## Extract
● ● ● ●
United States v. Muhammed Tillisy
697 F. App'x 910
| 9th Cir. | 2017Background
- Defendant Muhammed Tillisy was convicted of making false representations to a federal agency, aggravated identity theft, impersonating a federal officer, mail fraud, and obtaining confidential phone records by fraud; he appealed his 84‑month sentence.
- The indictment included two sets of counts (counts 1–3 and counts 4–10) involving similar methods of impersonating federal officials to commit fraud, with overlapping physical locations and a six‑month gap between sets.
- Tillisy asserted diminished capacity and necessity defenses, and sought various jury instructions; he also advanced an insanity-related defense supported by expert testimony from Dr. Muscatel.
- The district court admitted Dr. Muscatel’s testimony without an explicit on-record reliability finding under Rule 702/Daubert, but the court excluded Tillisy’s proposed necessity instruction and limited some of his proposed diminished-capacity instructions.
- At sentencing, the court applied a 14‑level increase for intended loss based on the face value of fake judgments and a 2‑level enhancement for sophisticated means.
● ● ● ●
## Written problem 1
From the case summary, set down word for word the stretch from "United States v." through "gap between sets.".
## Written problem 2
List every offense the case summary says Tillisy was convicted of.

## Data lines
● ● ● ●
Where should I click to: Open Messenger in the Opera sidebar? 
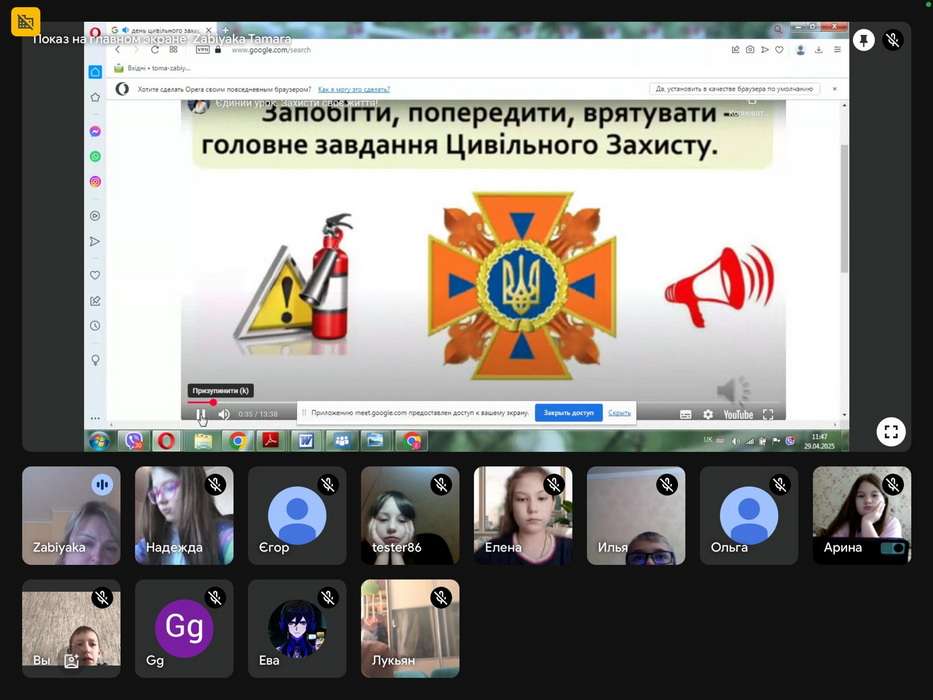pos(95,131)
● ● ● ●
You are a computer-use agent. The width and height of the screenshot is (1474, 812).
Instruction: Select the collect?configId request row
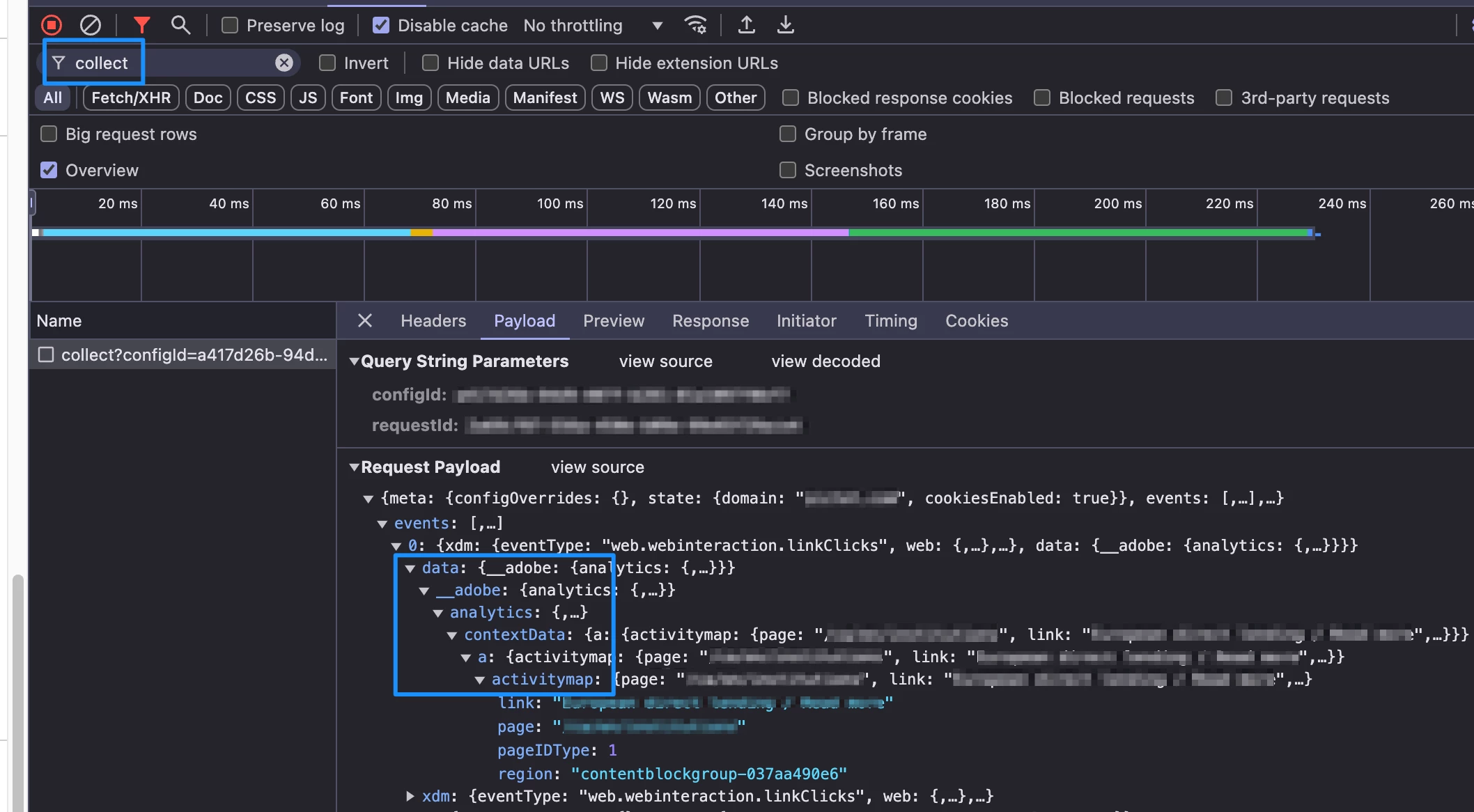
● ● ● ●
## Full solution 1
United States v. Muhammed Tillisy
697 F. App'x 910
| 9th Cir. | 2017Background
- Defendant Muhammed Tillisy was convicted of making false representations to a federal agency, aggravated identity theft, impersonating a federal officer, mail fraud, and obtaining confidential phone records by fraud; he appealed his 84‑month sentence.
- The indictment included two sets of counts (counts 1–3 and counts 4–10) involving similar methods of impersonating federal officials to commit fraud, with overlapping physical locations and a six‑month gap between sets.

## Full solution 2
- Making false representations to a federal agency
- Aggravated identity theft
- Impersonating a federal officer
- Mail fraud
- Obtaining confidential phone records by fraud